INFORMATION SUPPLIED
■ ■ ■ ■

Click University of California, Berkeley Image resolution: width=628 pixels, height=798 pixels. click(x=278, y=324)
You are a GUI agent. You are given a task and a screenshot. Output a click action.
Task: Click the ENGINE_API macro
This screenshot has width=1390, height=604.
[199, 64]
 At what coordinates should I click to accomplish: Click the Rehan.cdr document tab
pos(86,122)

■ ■ ■ ■

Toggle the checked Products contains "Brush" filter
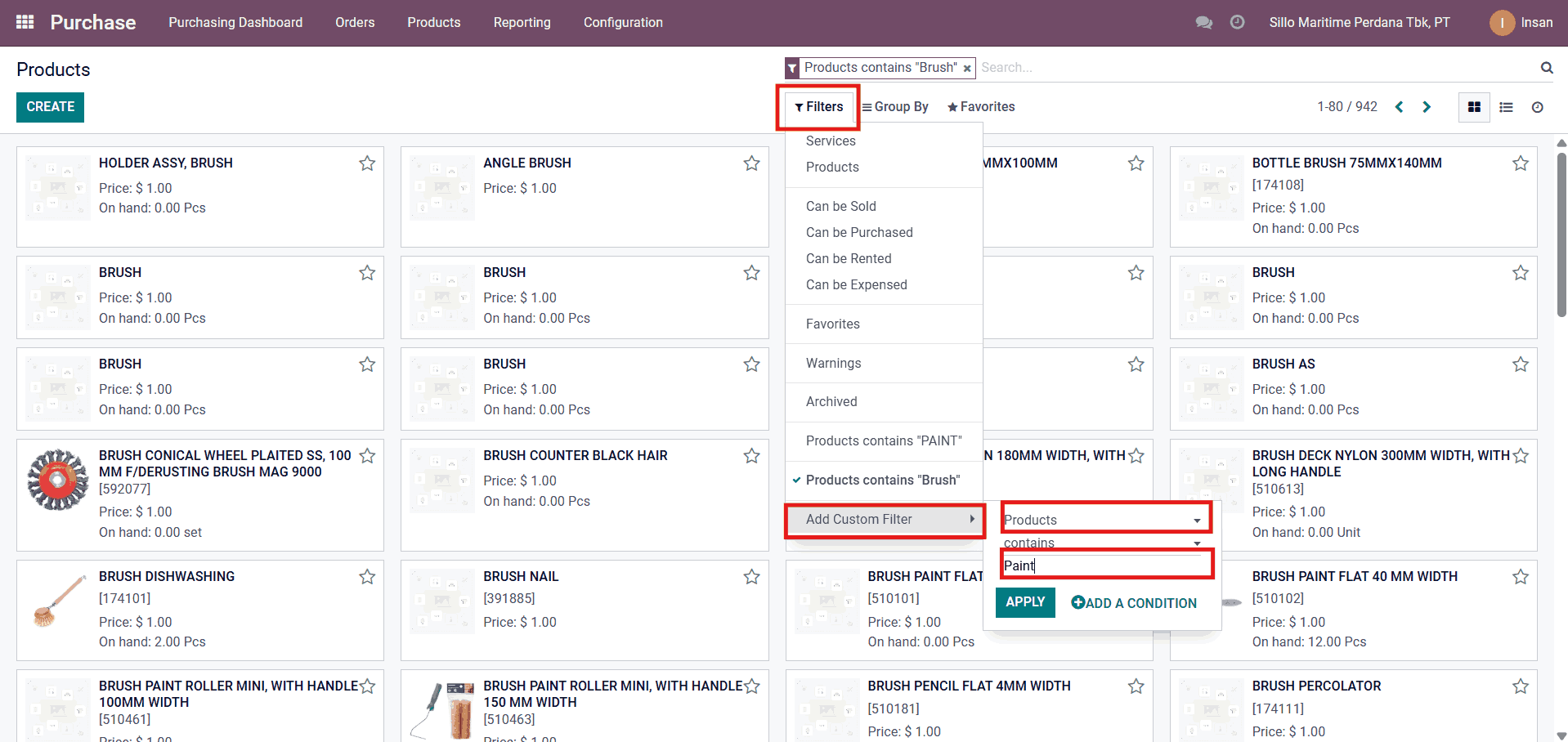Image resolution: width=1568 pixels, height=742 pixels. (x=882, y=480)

■ ■ ■ ■

AIM OF THE TASK
Would you output, from the records above, exactly the run of lines that starts at the line containing "Click University of" and ends at the line containing "Task: Click the ENGINE_API macro", and only that run?

WRITTEN ANSWER
Click University of California, Berkeley Image resolution: width=628 pixels, height=798 pixels. click(x=278, y=324)
You are a GUI agent. You are given a task and a screenshot. Output a click action.
Task: Click the ENGINE_API macro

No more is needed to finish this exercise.